The university announced a tuition reduction for 2021 summer courses on Feb. 10.
Summer school used to sound boring as a kid, but in college, it can give you a chance to get ahead. Webster University made it a little easier on students this year.
Webster dropped the summer tuition rates to $545 per credit hour for the summer 2021 semester. Part-time enrollment costs $725 per credit hour during the school year, so the decrease is a money saver for part-time students.
However, many full-time students depend on scholarships and financial aid to attend Webster. These funds are not available for summer courses. This means that most full-time students will still be paying much more for one summer course than a course taken during the school year.
Students pursuing summer internships are especially impacted by this. An internship course, MDST 4950, is required for many School of Communication majors like journalism, advertising, audio and film.
Forking over $1575 to work at a more than likely unpaid internship over the summer isn’t the best option for a college student. The School of Communications internship director, Trezette Dixon, understands this and is looking for ways to solve this issue. Dixon says that in some schools, more students do their internships in the summer rather than the fall or spring semester.
“But it could be a school where a lot of students pay out of pocket with no problem, whereas we have a large amount of our students that are on some type of financial aid,” Dixon said. “That’s why it’s important for me to investigate ways we can help with that in order to really encourage, not discourage, the types of opportunities that students would gain in the summer internships.”
The opportunities Dixon mentions include being able to fully focus on the internship, work full-time and learn the culture of the job.

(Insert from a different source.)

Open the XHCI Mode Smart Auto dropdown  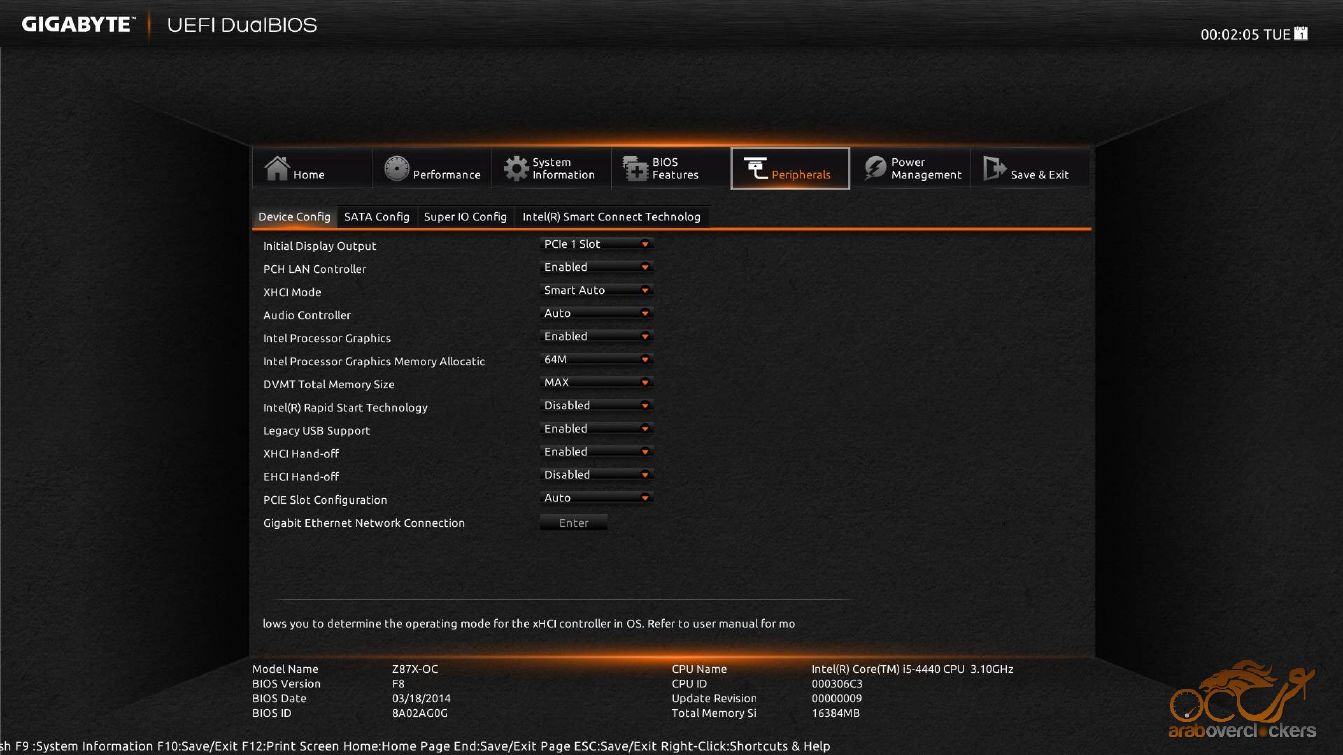coord(596,291)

The internship experience is more immersive when you don’t have four or five other classes to worry about.
Dixon is still searching for a way to financially support students pursuing summer internships. She advises students to apply for scholarships to help with the credit hour costs. The School of Communications just announced scholarships available this semester that could be applied to summer courses.
Overall, Dixon believes the summer tuition drop will still allow more students to partake in summer internships.
“I thought it was a great initiative by the university to say, ‘We care, we’re paying attention. We understand that the relief we can economically provide will help you continue to be a part of the Webster family,’” Dixon said.